Tradizionalmente si contrappone il modello di Olivetti a quello gerarchico “sabaudo” della Fiat. Ma l’approccio sociale e comunitario sembra finito con il suo fondatore, mentre incalza la globalizzazione che impone altri standard competitivi. Rimane solo un interesse storico e nostalgico?  

«Occorre sottrarre Olivetti da una riduzione di tipo nostalgico archeologico. La sua impresa ha avuto un inizio e una fine, ma il pensiero sottostante a quell’esperienza è di una vitalità tale che possiamo riconoscerlo più attuale ora di quanto si potesse intuire negli anni Sessanta. Anzi sta ancora anticipando i tempi. La rilettura di Olivetti è oggi indispensabile per immaginare una rinnovata economia e ci libera da una visione riduttiva e immiserente della responsabilità sociale di impresa vista come strumentale e accessoria a logiche di puro profitto. L’Olivetti di Adriano, che nulla ebbe dell’irrealistica e velleitaria utopia, testimonia al contrario la concreta possibilità di un’economia capace di far convivere esigenze produttive, benessere materiale e fioritura dell’essere umano. La grande intuizione di Olivetti rimane quella di spiritualizzare l’economia e gli apparati produttivi. Le forze materiali non sono intese da Olivetti come fini a se stesse, ma sempre come strumento al servizio di “mete spirituali”». 

 

Sembra una cosa fuori tema. Che significa?  

«La domanda sottesa a tutta l’opera di Olivetti è questa: che cosa produce il nostro lavoro? Certamente ricchezza materiale, ma produce fondamentalmente esistenze, plasma le nostre vite. La domanda che nell’attuale dibattito economico rimane rimossa è: quale qualità di vita produce il lavoro? Viene bandita dal discorso corrente la domanda su quale genere di umanità scaturisca dal processo produttivo. È il dramma di un capitalismo che chiamerei “idiota”, perché concepisce l’atto economico ad una sola dimensione, quella materiale. Senza l’accento posto sull’essere umano diventa incomprensibile, ad esempio, la creatività ancora viva delle imprese italiane. Nell’impresa olivettiana il fine del lavoro non era più costretto dal tornaconto, ma si ampliava diventando occasione di avvaloramento del mondo. È il tema di un grande “patto sociale” che oggi viene dichiarato, ma che rimane lontano da quella prospettiva». 

 

Il patto sociale viene proposto ora per difendersi in un quadro di competizione internazionale… 

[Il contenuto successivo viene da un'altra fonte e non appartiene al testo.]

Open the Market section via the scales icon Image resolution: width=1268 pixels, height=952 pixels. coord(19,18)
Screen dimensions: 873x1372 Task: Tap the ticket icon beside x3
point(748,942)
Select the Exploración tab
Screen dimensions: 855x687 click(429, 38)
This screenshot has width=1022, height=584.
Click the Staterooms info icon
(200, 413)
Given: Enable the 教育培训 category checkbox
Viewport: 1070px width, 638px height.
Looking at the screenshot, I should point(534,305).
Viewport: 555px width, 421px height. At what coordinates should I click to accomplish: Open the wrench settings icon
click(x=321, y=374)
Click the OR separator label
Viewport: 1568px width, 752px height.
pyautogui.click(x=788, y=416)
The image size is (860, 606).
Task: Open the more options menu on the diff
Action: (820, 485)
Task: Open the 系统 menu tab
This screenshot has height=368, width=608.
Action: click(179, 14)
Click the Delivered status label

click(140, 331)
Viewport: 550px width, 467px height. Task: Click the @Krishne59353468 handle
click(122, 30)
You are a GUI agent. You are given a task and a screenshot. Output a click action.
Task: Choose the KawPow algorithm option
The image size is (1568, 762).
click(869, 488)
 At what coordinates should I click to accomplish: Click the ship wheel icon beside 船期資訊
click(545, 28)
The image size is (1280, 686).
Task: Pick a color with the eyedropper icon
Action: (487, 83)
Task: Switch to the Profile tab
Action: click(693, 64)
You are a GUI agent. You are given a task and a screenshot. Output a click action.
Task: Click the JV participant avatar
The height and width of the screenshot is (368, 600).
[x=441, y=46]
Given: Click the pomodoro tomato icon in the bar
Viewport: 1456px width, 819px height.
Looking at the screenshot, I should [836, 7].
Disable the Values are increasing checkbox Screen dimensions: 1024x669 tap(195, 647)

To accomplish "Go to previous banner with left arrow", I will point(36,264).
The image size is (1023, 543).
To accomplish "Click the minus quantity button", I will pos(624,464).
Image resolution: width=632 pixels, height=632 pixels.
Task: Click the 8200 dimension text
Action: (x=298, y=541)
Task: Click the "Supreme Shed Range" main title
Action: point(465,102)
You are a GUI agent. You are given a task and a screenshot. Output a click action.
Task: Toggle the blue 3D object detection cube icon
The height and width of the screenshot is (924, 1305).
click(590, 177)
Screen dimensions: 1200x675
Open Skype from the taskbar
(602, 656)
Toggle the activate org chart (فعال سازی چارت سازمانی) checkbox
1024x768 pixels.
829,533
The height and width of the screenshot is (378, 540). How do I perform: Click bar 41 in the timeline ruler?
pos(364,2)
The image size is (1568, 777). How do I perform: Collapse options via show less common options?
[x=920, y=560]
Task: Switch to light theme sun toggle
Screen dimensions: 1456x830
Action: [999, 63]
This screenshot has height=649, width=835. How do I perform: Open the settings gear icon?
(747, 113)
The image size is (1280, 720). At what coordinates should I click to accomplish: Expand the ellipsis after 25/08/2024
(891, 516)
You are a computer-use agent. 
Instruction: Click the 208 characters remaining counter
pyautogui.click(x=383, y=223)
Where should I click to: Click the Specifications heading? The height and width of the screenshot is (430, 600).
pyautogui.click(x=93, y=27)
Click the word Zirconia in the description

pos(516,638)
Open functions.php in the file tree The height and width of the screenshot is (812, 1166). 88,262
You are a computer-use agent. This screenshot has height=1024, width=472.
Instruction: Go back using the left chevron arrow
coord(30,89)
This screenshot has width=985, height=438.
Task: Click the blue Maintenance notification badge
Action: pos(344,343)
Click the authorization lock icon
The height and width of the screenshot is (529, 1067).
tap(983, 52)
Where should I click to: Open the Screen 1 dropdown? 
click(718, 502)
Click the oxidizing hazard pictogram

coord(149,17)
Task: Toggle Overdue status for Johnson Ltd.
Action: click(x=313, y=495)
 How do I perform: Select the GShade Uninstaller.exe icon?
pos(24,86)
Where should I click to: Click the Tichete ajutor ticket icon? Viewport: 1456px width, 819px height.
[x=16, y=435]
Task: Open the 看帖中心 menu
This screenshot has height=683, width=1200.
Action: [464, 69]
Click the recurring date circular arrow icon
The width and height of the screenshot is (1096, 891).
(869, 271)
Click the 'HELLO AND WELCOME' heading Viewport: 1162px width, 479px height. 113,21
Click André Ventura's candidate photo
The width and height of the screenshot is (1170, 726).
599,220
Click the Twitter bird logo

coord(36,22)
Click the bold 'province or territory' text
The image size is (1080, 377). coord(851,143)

«La storia non va dove l’omologazione mediatica ci vuole far credere. Il futuro non è già scritto e non è da inseguire, piuttosto da immaginare. Certi comportamenti economici non sono dettati da fantomatiche leggi di natura. Un certo modo di vedere la globalizzazione deriva dall’acritica e stolida accettazione di un paradigma sociale. Diventa un indirizzo economico prevalente solo perché forze e interessi del capitale finanziario hanno interesse a imporla. La logica di una competizione retta dal mors tua vita mea, porterà l’Occidente a scomparire. L’Occidente, e l’Italia in particolare, deve proporre un modello di economia e di esistenza che scaturisce dalle sue grandi sorgenti: il pensiero greco, il messaggio cristiano, la tradizione umanistica e illuminista. Accodarsi a modelli di vita e di produzione che ci sono estranei è perdente anche in un’ottica di equilibri geopolitici. Significativo che la Cina stia aprendo istituti di cultura confuciana in Europa e nel mondo. Hanno compreso che l’atto economico è anche un atto culturale. Che la vera economia contiene un pensiero filosofico e antropologico».

 

Quindi di cosa c’è bisogno?

«Le tesi della competizione assoluta per prevalere non sono moderne, ma vecchie di secoli. Occorre un’economia rianimata da un rinnovato progetto del vivere. In questo senso Olivetti rimane esemplare e lungimirante: quando muore lascia un’azienda in attivo con oltre 30 mila dipendenti e filiali in tutto il mondo. Un prodotto che aveva il 30 per cento delle quote di mercato mondiali e il 70 per cento in Italia. E lascia soprattutto un mondo, interno ed esterno all’azienda, unanimemente ritenuto più giusto, più vero, più bello e più umano. Occorre avere il coraggio di dire che il “modello Marchionne” non offende soltanto gli operai, ma ancor più gli imprenditori, quelli veri. Sperpera capitale sociale, e cioè mina fiducia reciproca, toglie energie, idealità, fantasia e voglia di partecipazione. Queste sono vere e proprie “ricchezze economiche” che, in particolare per l’Italia, non si possono disperdere».   

 

Eppure solo nel 2006 lo stesso amministratore delegato della Fiat se la prendeva contro gli interessi della finanza internazionale, facendo notare che non aveva senso scaricare la competizione su chi si trova alla catena di montaggio, mentre ora ci troviamo con interi reparti produttivi che hanno espresso una maggioranza contraria al tipo di produzione proposto dall’azienda. Cosa è cambiato nel frattempo?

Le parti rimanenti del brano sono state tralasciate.